• ABOUT THIS TASK
Go to the line with "The width and height of the screenshot is (395, 532)." in the entries below and write out every line from there through the line with "Image resolution: width=1131", exactly and without pictures.

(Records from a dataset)
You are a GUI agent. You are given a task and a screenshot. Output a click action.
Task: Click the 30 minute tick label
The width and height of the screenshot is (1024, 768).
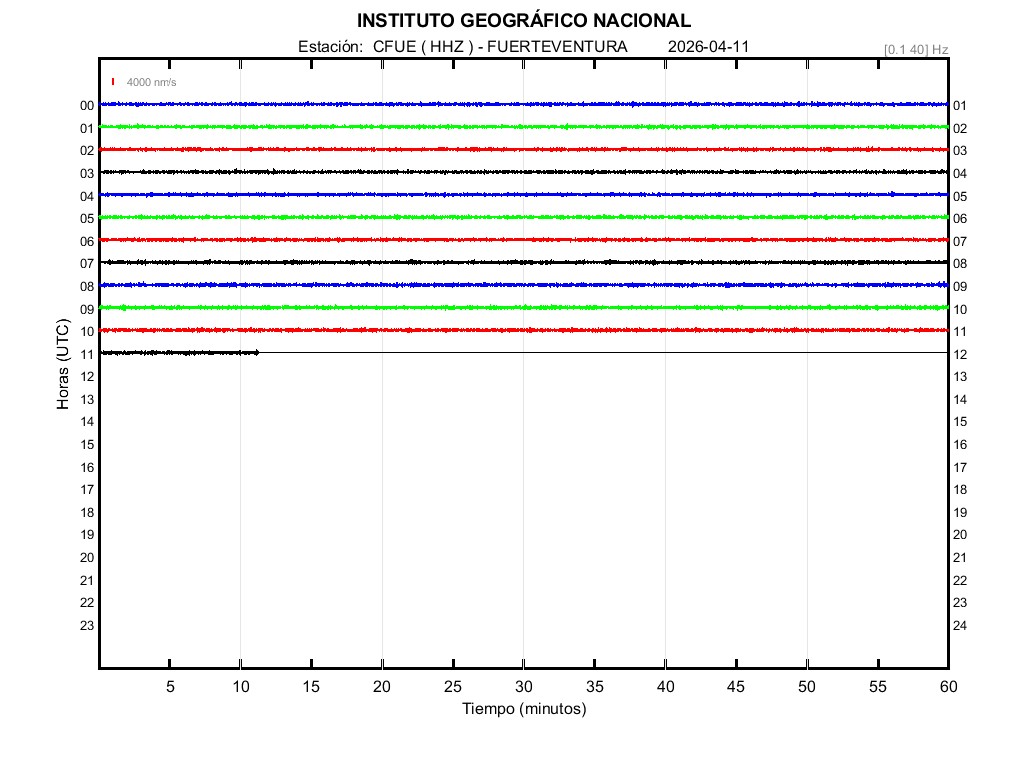[523, 686]
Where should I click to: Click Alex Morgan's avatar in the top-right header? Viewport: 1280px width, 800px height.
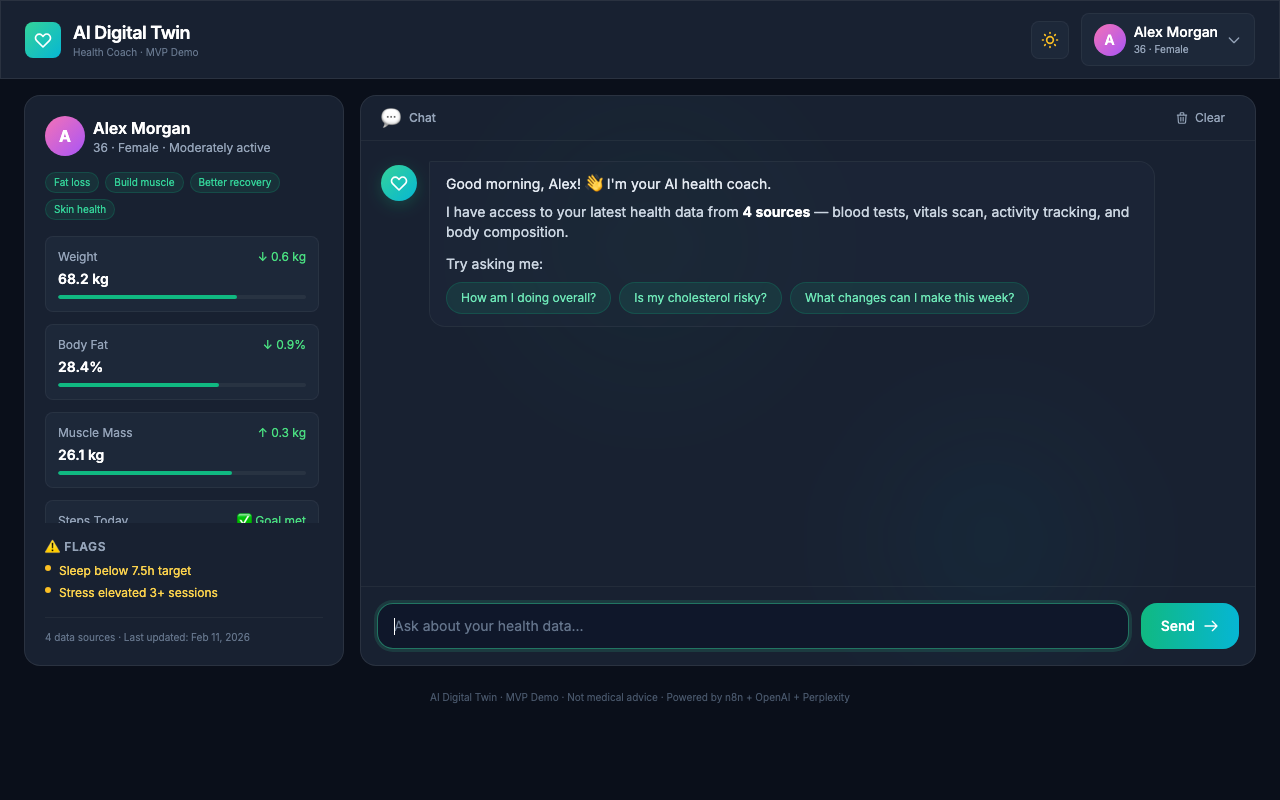click(x=1109, y=39)
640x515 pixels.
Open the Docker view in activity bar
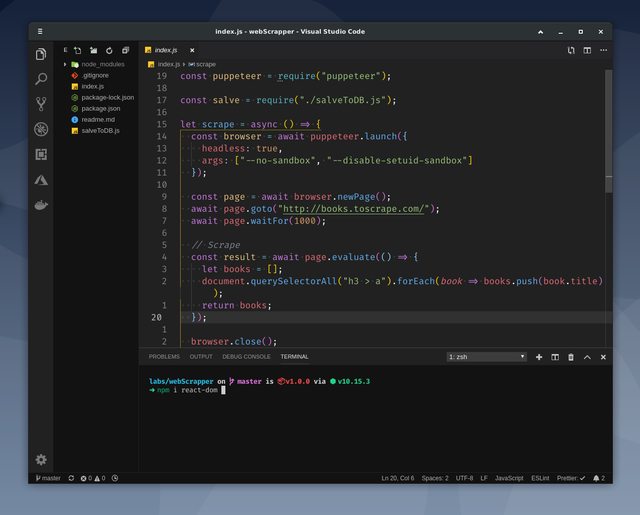click(x=41, y=204)
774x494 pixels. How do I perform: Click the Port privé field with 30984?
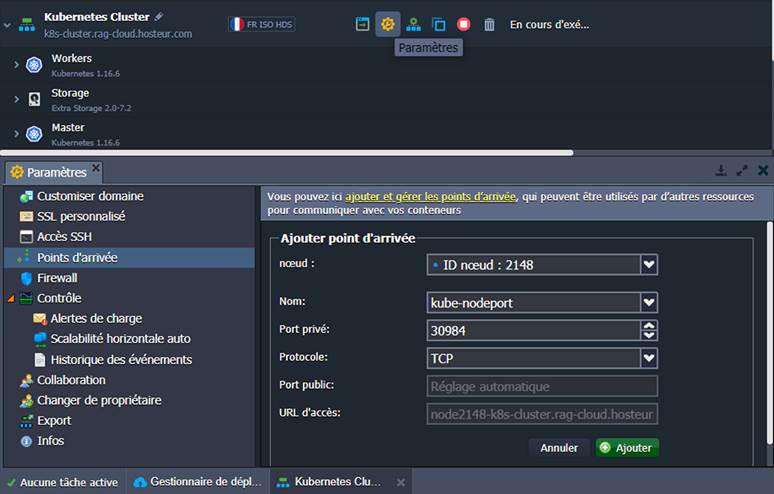click(532, 330)
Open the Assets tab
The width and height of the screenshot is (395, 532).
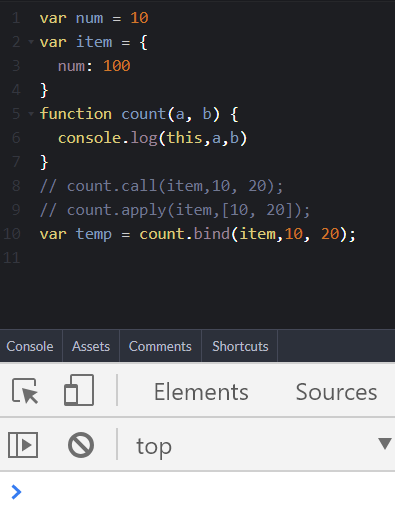click(91, 346)
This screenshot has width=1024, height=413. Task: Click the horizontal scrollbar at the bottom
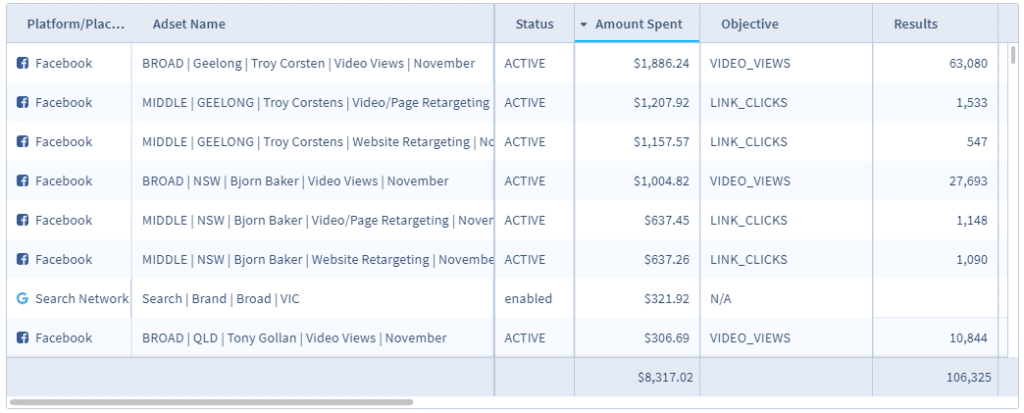pyautogui.click(x=210, y=402)
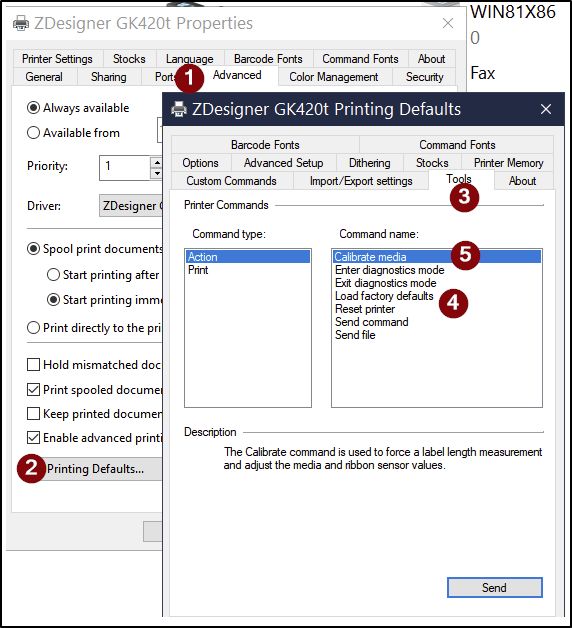Click the Priority input field
Viewport: 572px width, 628px height.
point(125,168)
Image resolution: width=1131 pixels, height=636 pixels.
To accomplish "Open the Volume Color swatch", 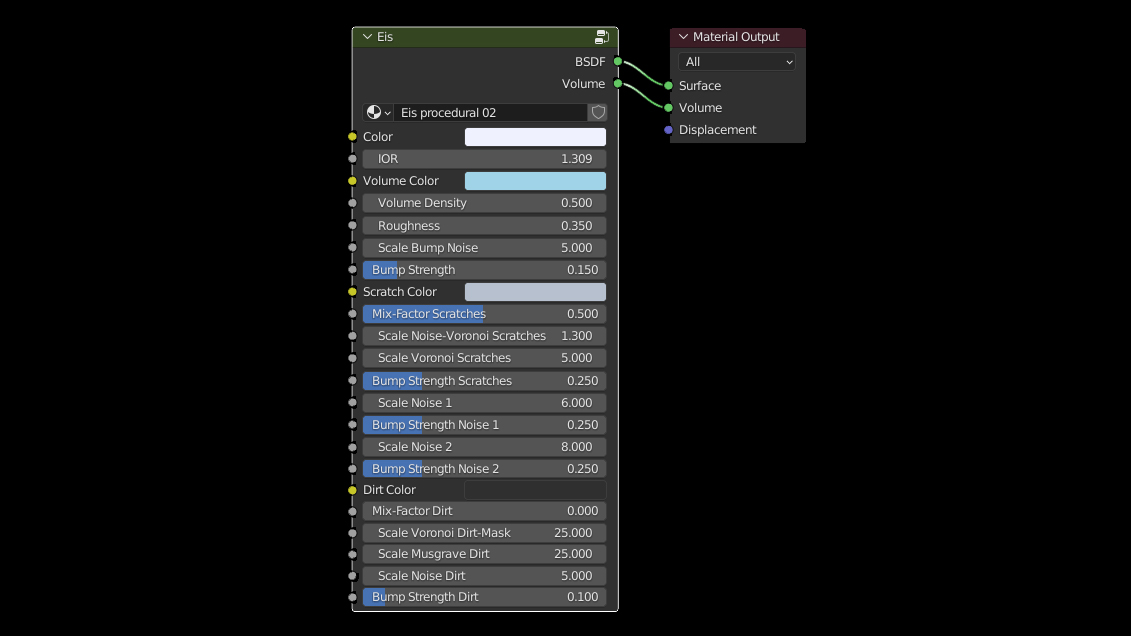I will pyautogui.click(x=535, y=181).
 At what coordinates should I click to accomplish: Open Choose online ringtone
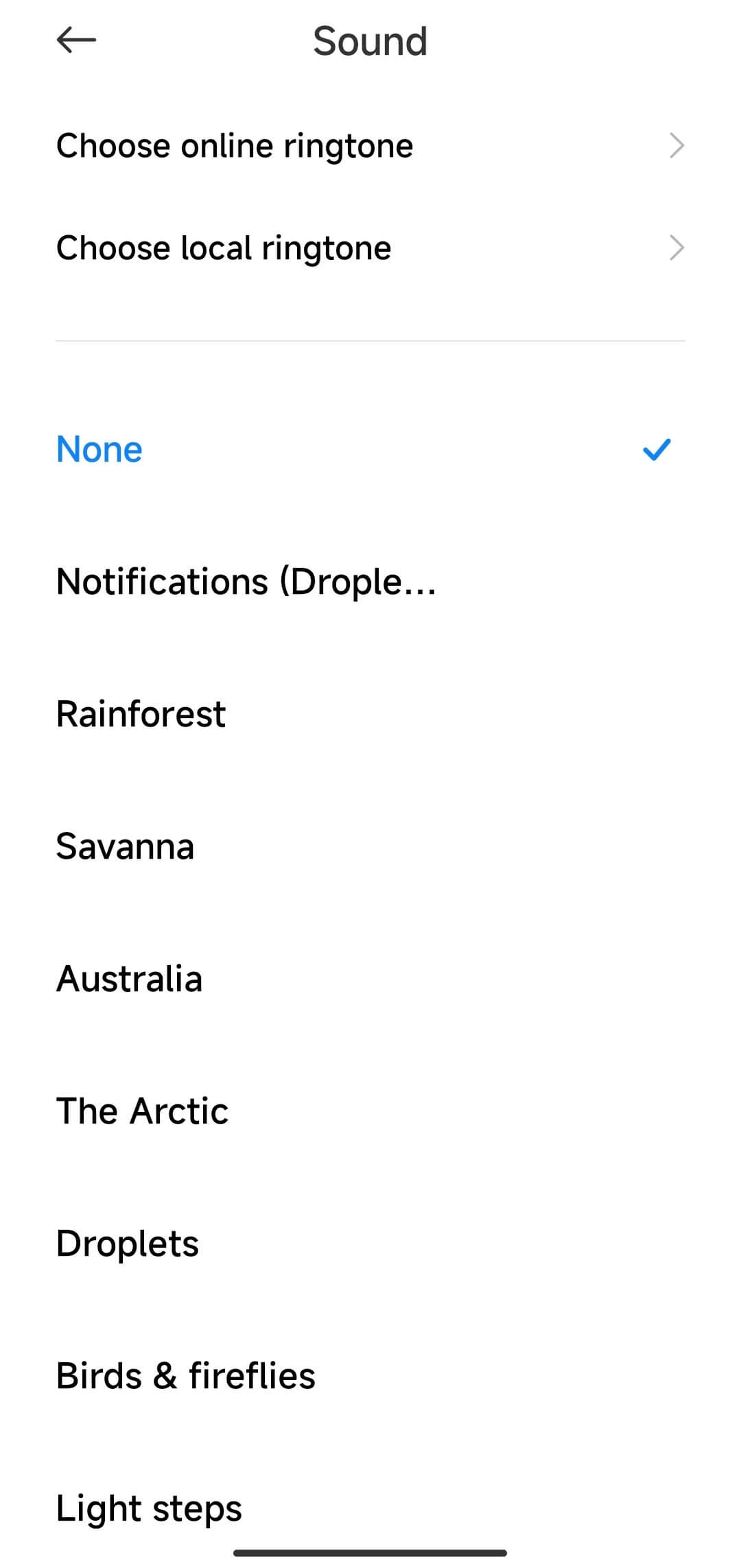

• TASK OUTPUT
The width and height of the screenshot is (395, 532).
click(91, 346)
This screenshot has width=1024, height=413. Task: Click the horizontal scrollbar at the bottom
pyautogui.click(x=210, y=402)
Click the Priority input field
Viewport: 572px width, 628px height.
point(125,168)
Image resolution: width=1131 pixels, height=636 pixels.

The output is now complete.